A scion of the founding family of the aerospace engineering company Dassault Group, he worked in a number of roles within the family firm. He was president of Dassault Communications, president of the board of directors of French publisher Valmonde (a former family property), member of the board of the French financial newspaper Journal des Finances and an administrator of Dassault subsidiary Socpresse.

In April 2020, his net worth was estimated to be US$4.7 billion.

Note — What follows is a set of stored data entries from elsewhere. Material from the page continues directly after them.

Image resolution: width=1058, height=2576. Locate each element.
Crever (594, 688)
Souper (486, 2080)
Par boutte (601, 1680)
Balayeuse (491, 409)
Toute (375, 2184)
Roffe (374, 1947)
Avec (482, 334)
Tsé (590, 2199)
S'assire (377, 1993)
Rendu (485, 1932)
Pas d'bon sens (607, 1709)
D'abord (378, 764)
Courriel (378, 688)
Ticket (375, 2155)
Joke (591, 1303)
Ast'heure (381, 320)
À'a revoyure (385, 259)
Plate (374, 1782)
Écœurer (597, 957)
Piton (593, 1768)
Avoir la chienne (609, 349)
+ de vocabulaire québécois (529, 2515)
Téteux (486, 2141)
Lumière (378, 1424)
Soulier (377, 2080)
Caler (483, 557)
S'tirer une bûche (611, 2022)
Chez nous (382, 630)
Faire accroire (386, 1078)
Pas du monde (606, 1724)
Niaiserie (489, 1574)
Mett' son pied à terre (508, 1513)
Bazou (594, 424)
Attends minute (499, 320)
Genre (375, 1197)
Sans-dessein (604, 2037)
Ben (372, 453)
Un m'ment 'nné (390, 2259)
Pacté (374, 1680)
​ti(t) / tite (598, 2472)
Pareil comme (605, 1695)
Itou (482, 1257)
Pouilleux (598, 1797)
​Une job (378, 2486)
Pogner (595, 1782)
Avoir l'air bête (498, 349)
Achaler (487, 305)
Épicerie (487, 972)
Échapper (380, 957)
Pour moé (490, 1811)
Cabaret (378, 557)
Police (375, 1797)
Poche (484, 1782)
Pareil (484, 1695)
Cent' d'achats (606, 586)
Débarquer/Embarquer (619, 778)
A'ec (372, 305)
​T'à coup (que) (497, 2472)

He was a 1974 graduate of the Air Force Academy (École de l'air) and held a master's degree in mathematics (1976) as well a doctorate in business management computing (1980). During his lifetime, he cultivated a passion for photography and published several books of his photographs. Dassault was also a composer and musician, and contributed scores for several movies in the late 1970s and early 1980s.

=== Speed records ===
Having qualified as a professional IFR pilot in 1975, he set a number of world speed records:
1977: New York to Paris in a Dassault Falcon 50
1987: New Orleans to Paris in a Dassault Falcon 900 (both jointly with Hervé Le Prince-Ringuet)
1996: Paris to Abu Dhabi in a Falcon 900 EX
1996: Paris to Singapore in a Falcon 900 EX (both jointly with Guy Mitaux-Maurouard and Patrick Experton)

== Death ==

Dassault died on 7 March 2021 when the Eurocopter AS350 Écureuil helicopter he was in crashed in Touques in northwestern France. He was 69 years old. The pilot, the only other person on board, was also killed.